*What the exercise asks*: When you reproduce the data, keep every word exactly as it stands and leave the pictures out.

*Recorded information*:
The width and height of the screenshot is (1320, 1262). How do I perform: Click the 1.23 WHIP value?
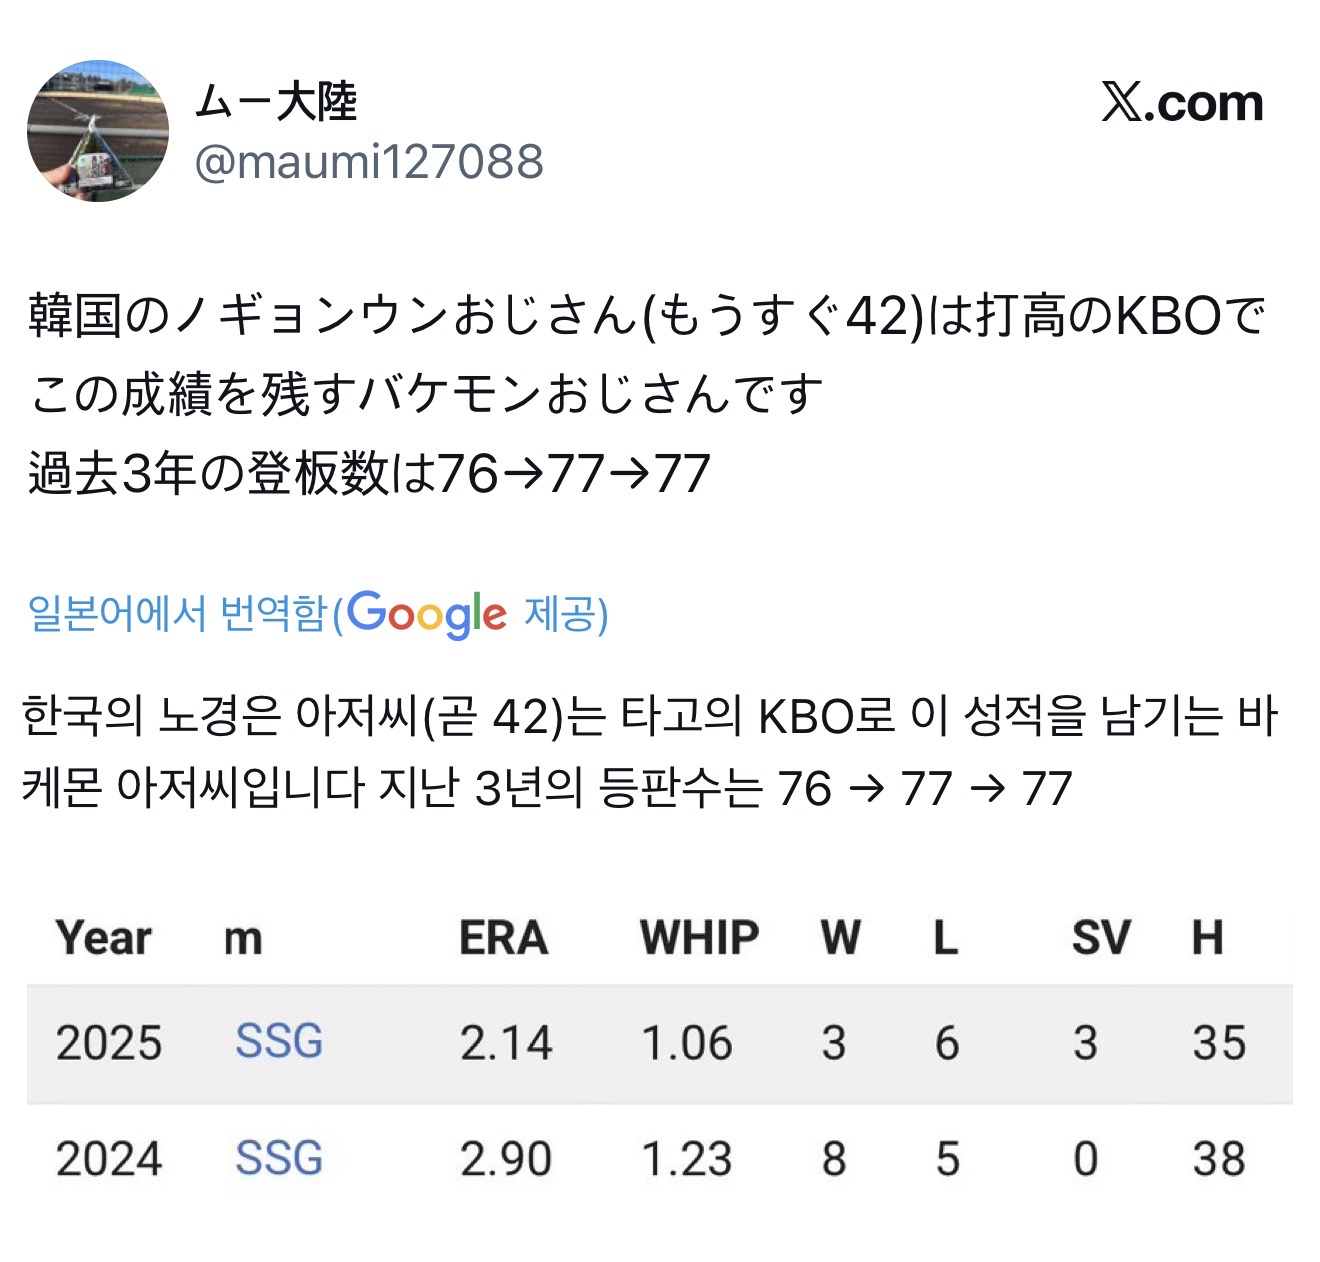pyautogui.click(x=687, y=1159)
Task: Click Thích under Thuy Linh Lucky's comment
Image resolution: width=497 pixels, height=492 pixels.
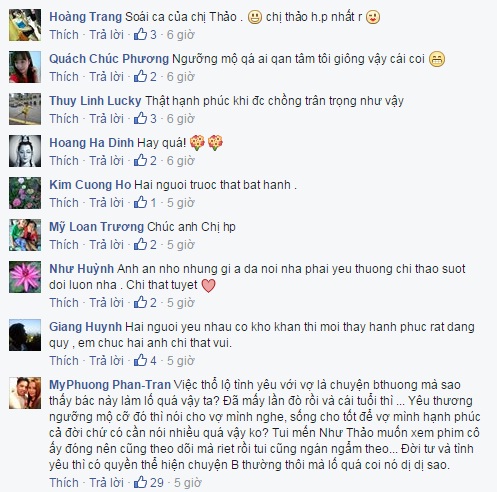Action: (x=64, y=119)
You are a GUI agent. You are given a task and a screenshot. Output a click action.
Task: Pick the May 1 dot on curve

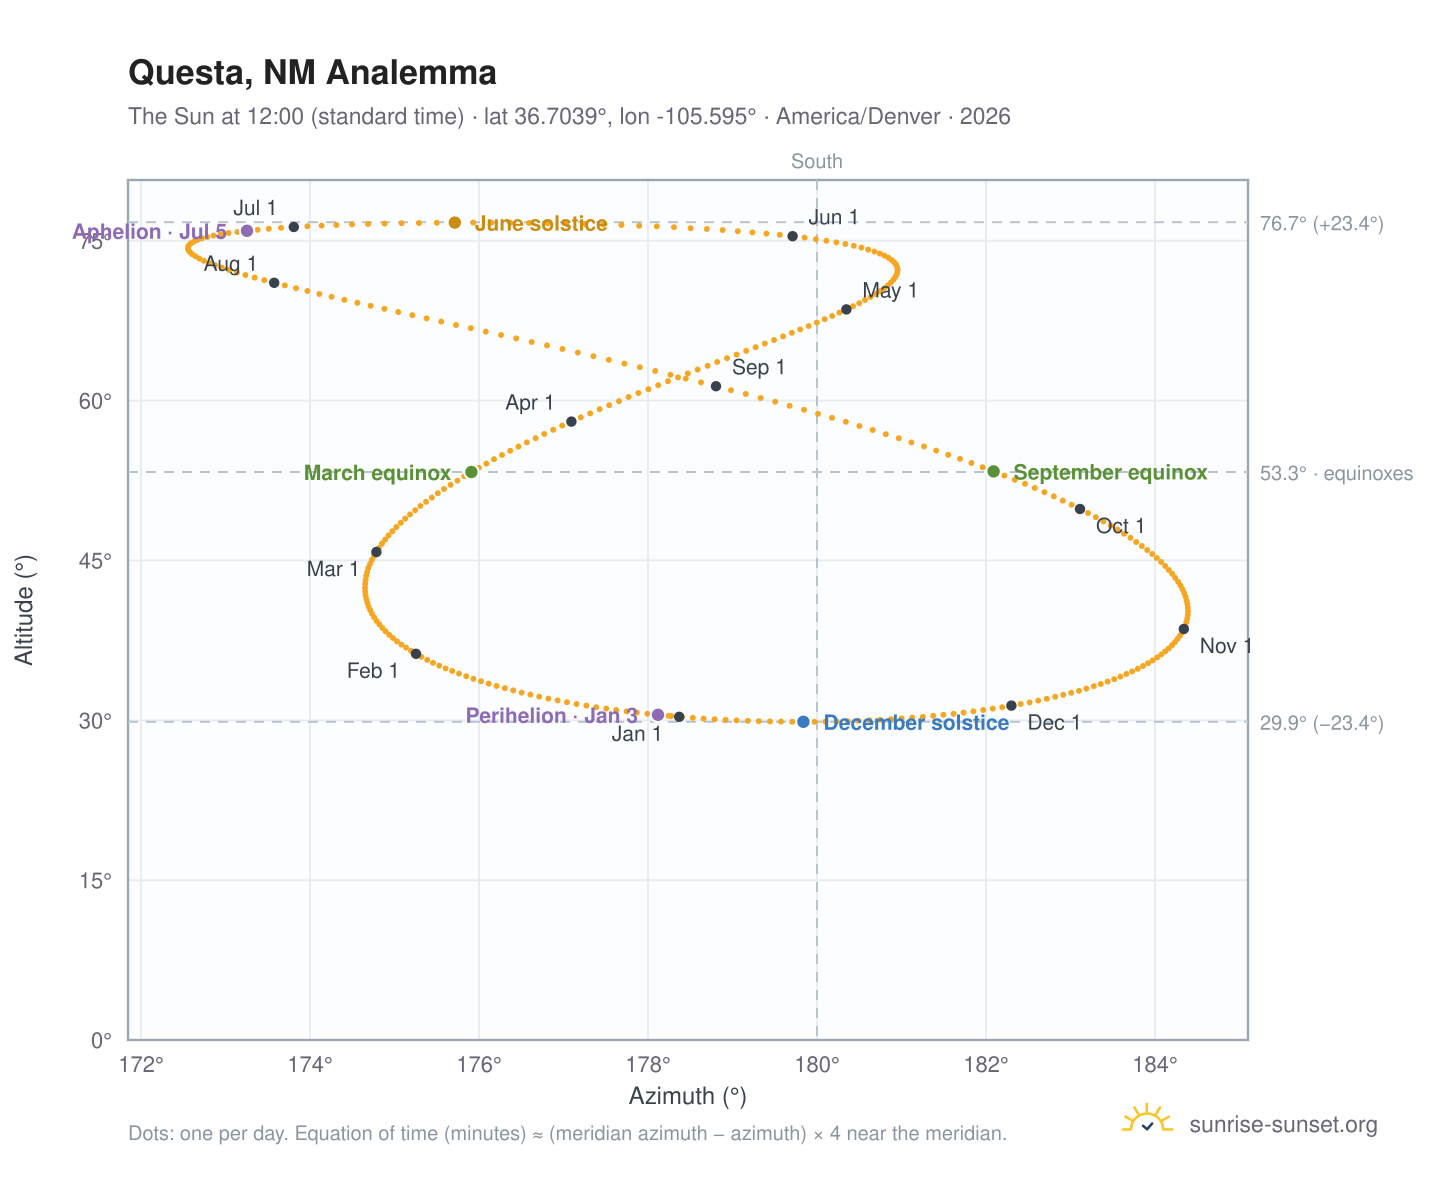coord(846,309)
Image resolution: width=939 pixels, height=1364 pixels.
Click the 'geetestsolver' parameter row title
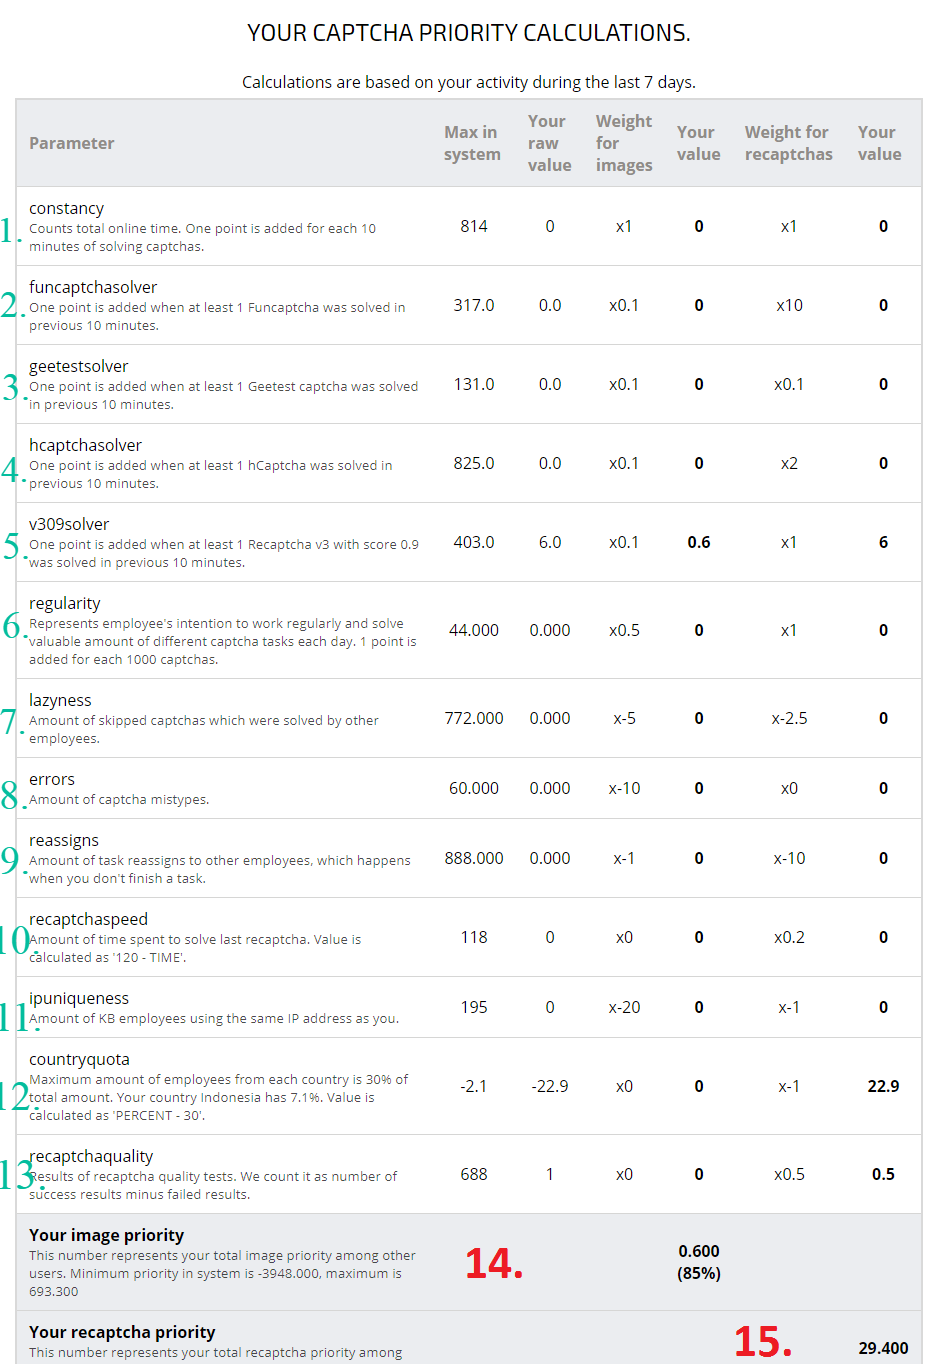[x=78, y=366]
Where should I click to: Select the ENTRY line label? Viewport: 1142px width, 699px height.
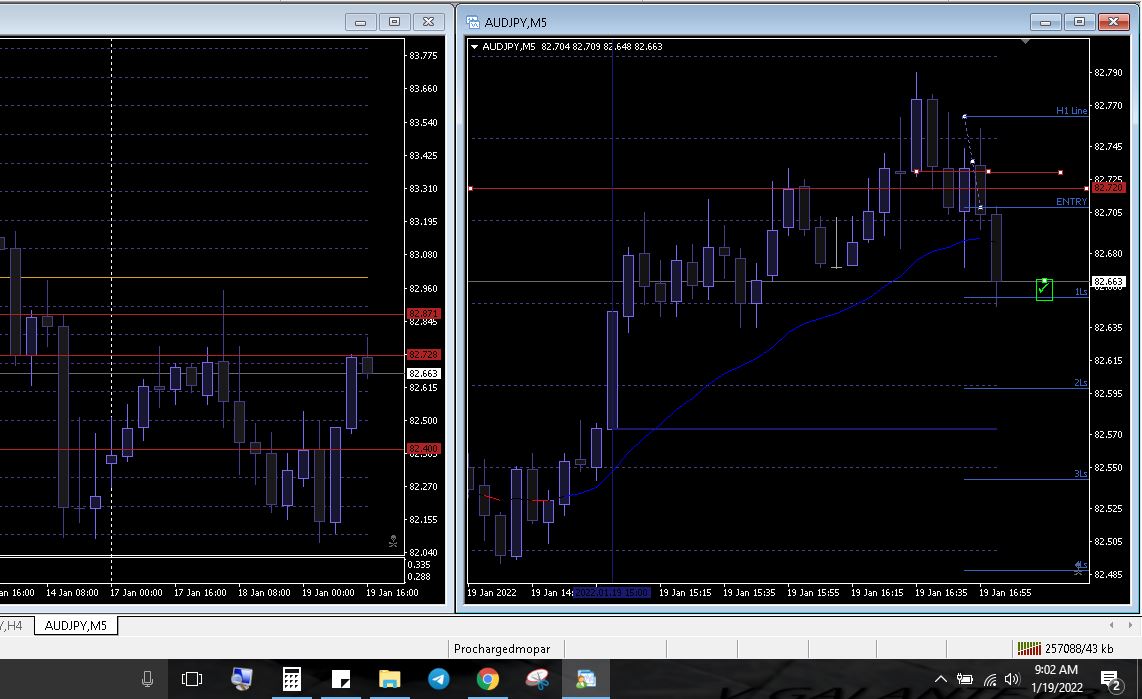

*Exercise result*:
The width and height of the screenshot is (1320, 1262). How do I perform: Click the 1.23 WHIP value?
pyautogui.click(x=687, y=1159)
Task: Click Thích under Thuy Linh Lucky's comment
Image resolution: width=497 pixels, height=492 pixels.
Action: (x=64, y=119)
You are a GUI agent. You are given a task and a screenshot. Output a click action.
Task: Pick the May 1 dot on curve

coord(846,309)
Image resolution: width=939 pixels, height=1364 pixels.
Click the 'geetestsolver' parameter row title
[x=78, y=366]
Where should I click to: Select the ENTRY line label? Viewport: 1142px width, 699px height.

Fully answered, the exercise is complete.